======== Input rows ========

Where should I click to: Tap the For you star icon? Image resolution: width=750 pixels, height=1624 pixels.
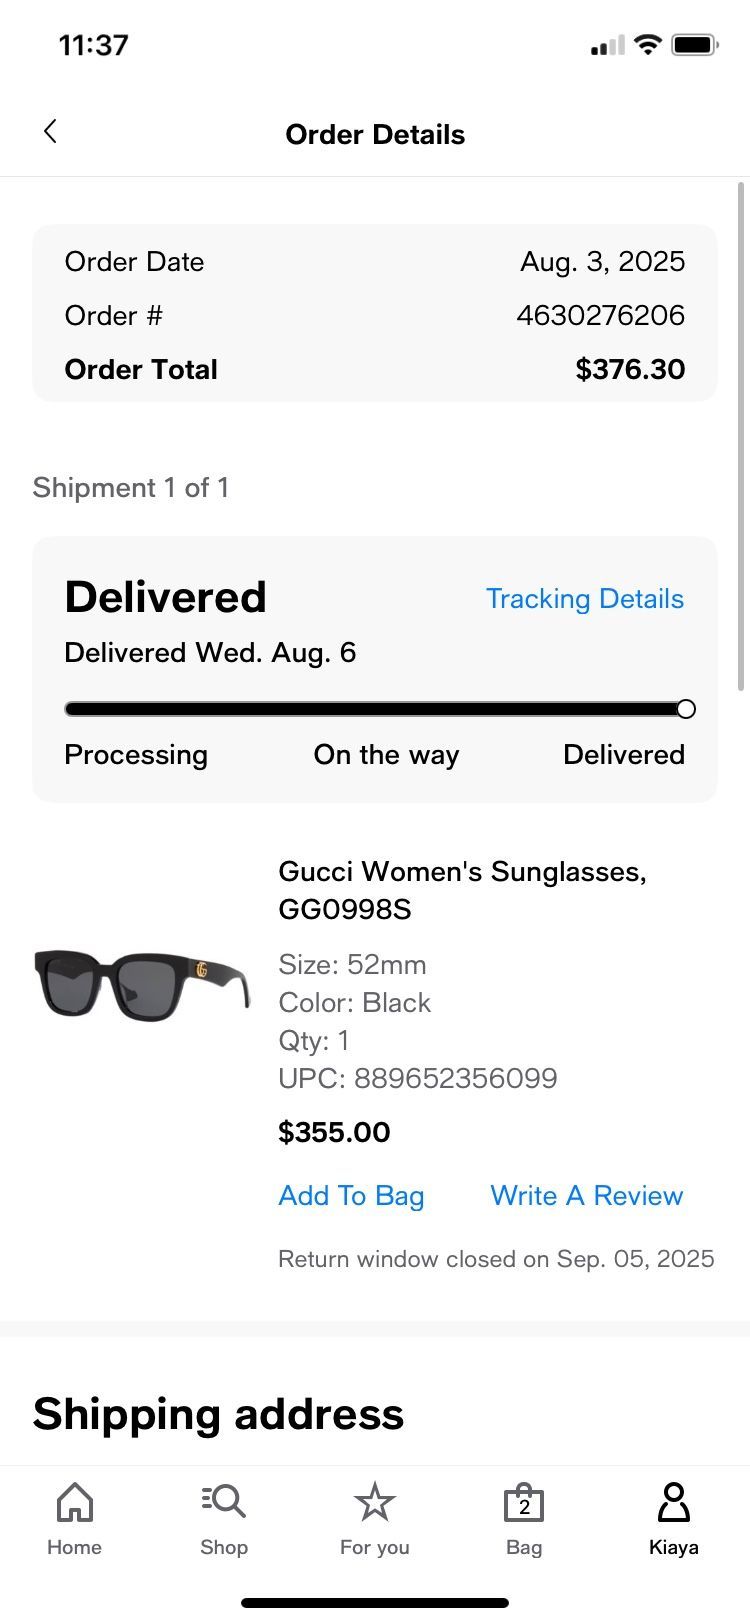[x=375, y=1502]

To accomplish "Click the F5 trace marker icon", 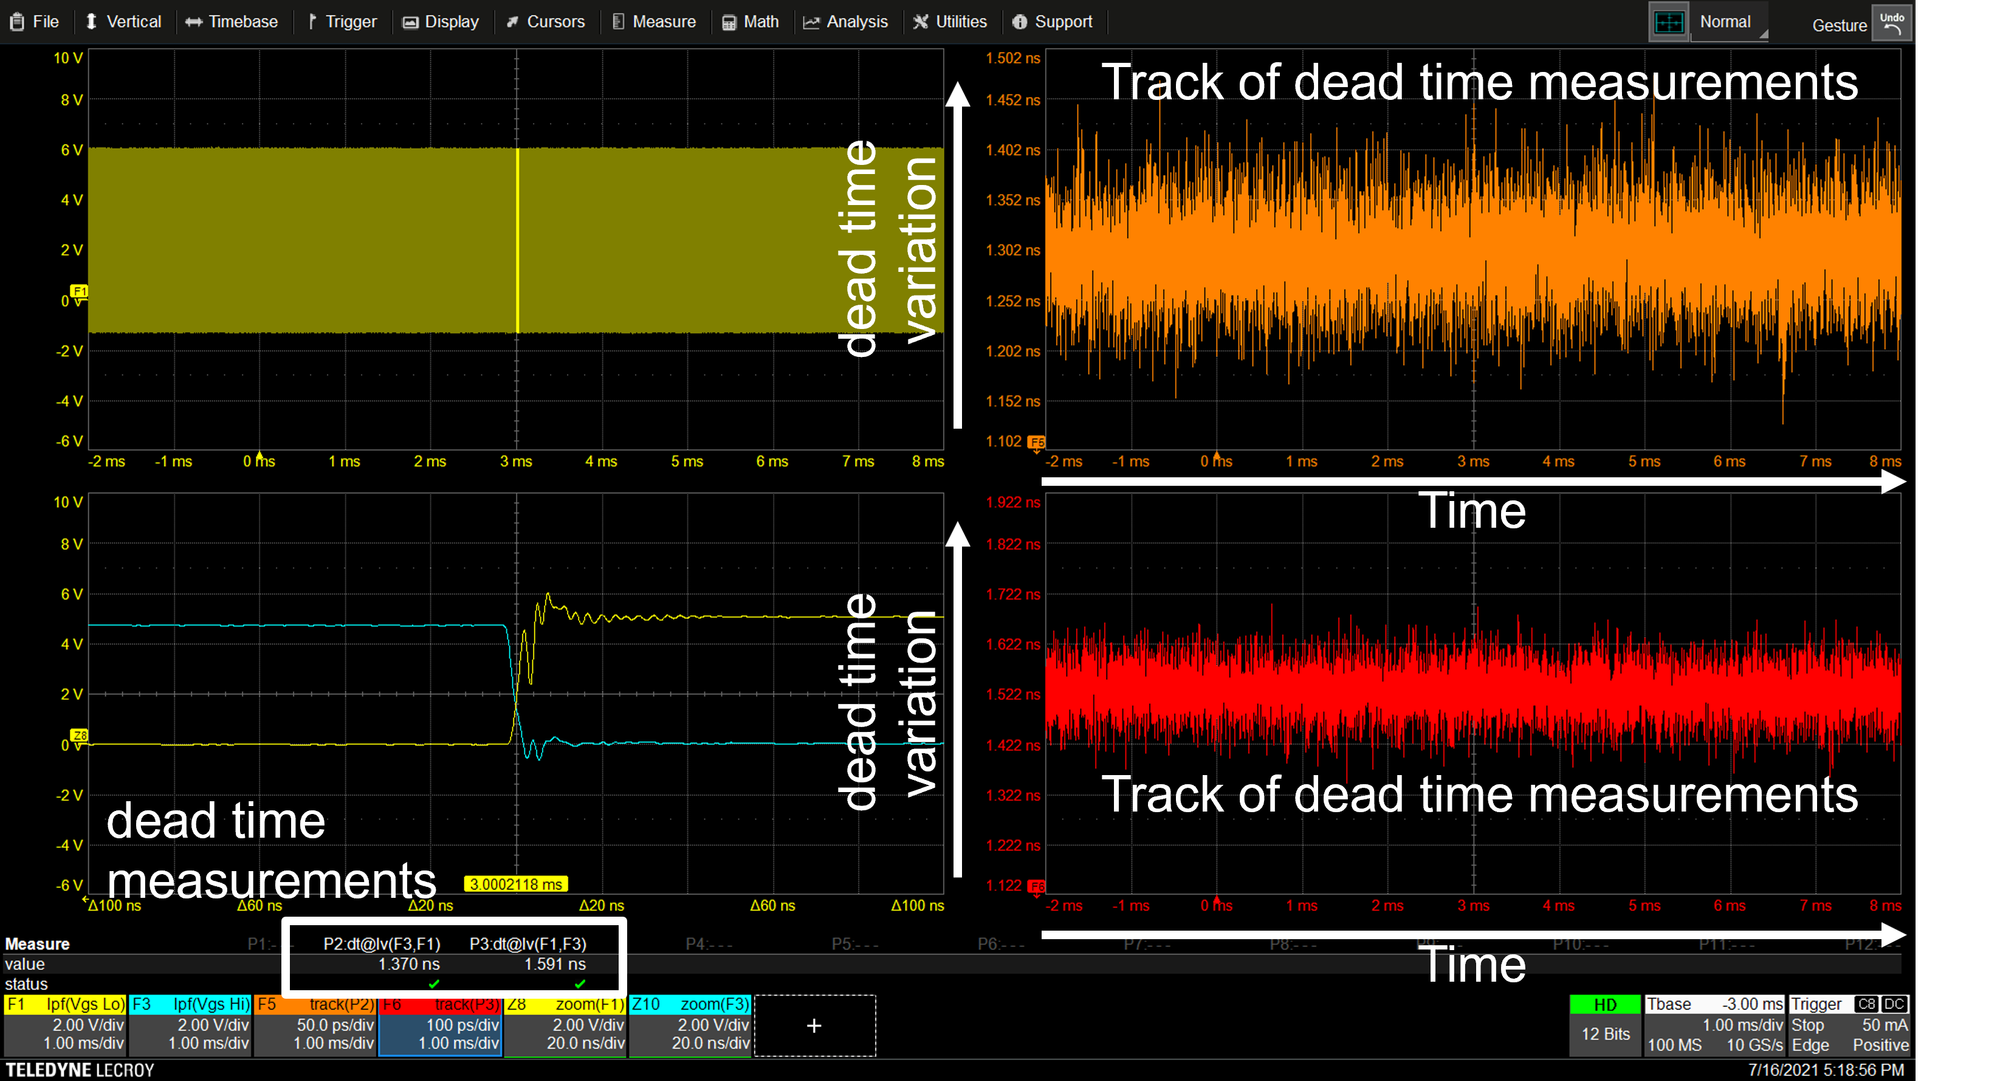I will (1037, 442).
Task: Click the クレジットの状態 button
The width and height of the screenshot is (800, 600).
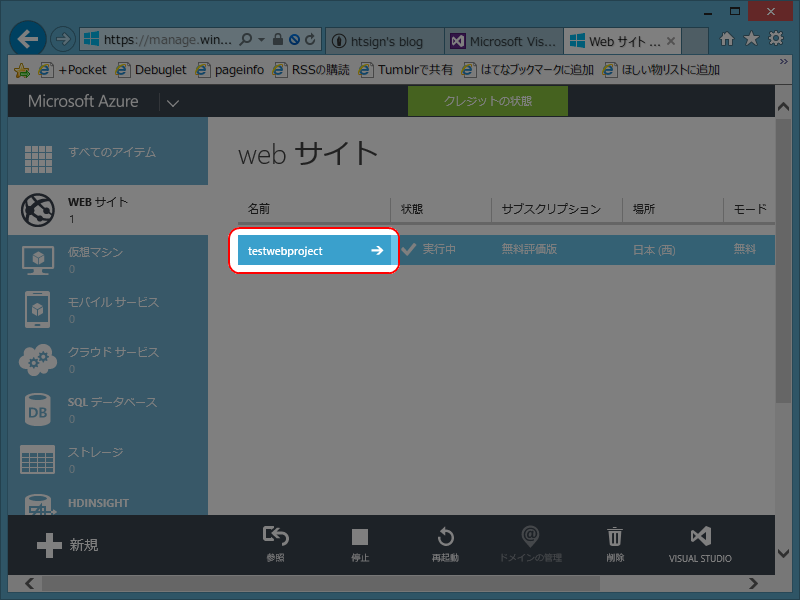Action: (487, 101)

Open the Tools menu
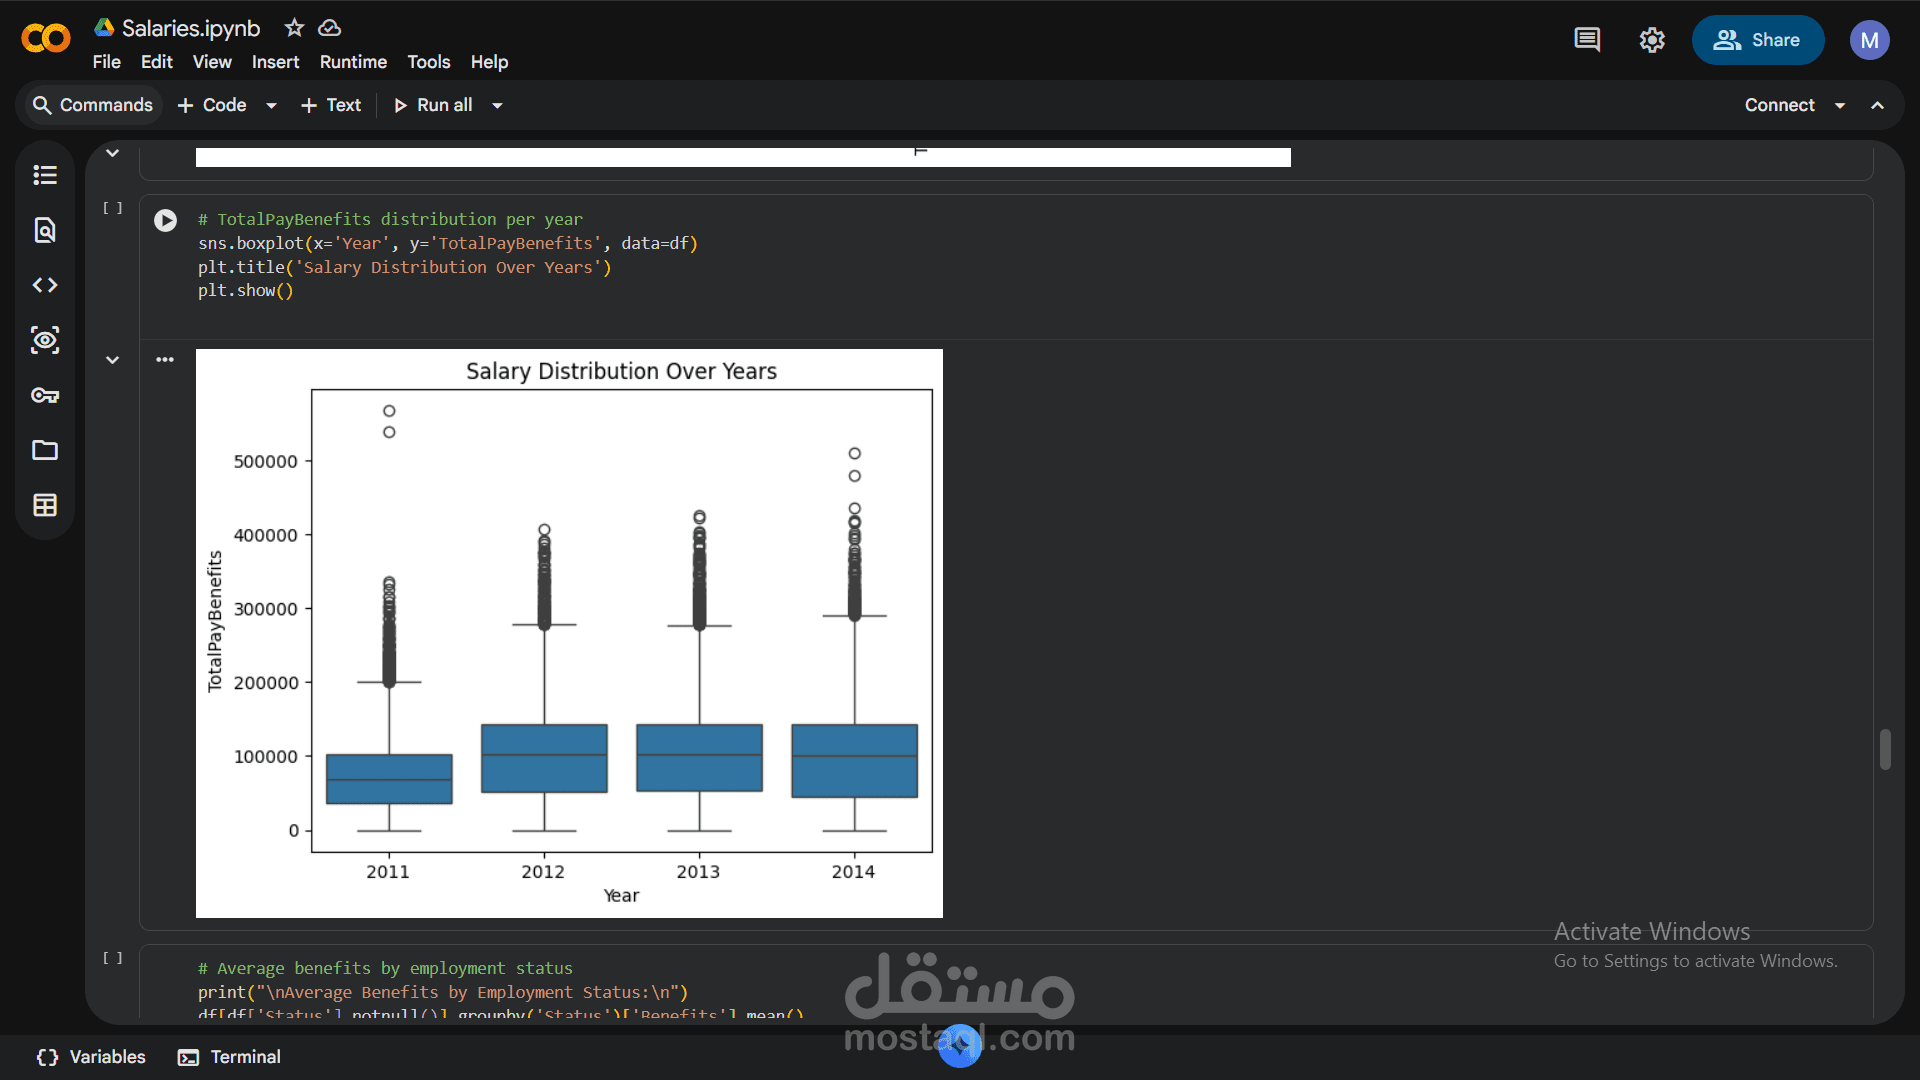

========

§ Required task:
Copy out the listing from the line containing "Task: Click the クレジットの状態 button" through the end of the listing, inclusive, reproducing each line unchanged. Leave the pictures out of your copy.

§ Written reply:
Task: Click the クレジットの状態 button
The width and height of the screenshot is (800, 600).
Action: (487, 101)

Open the Tools menu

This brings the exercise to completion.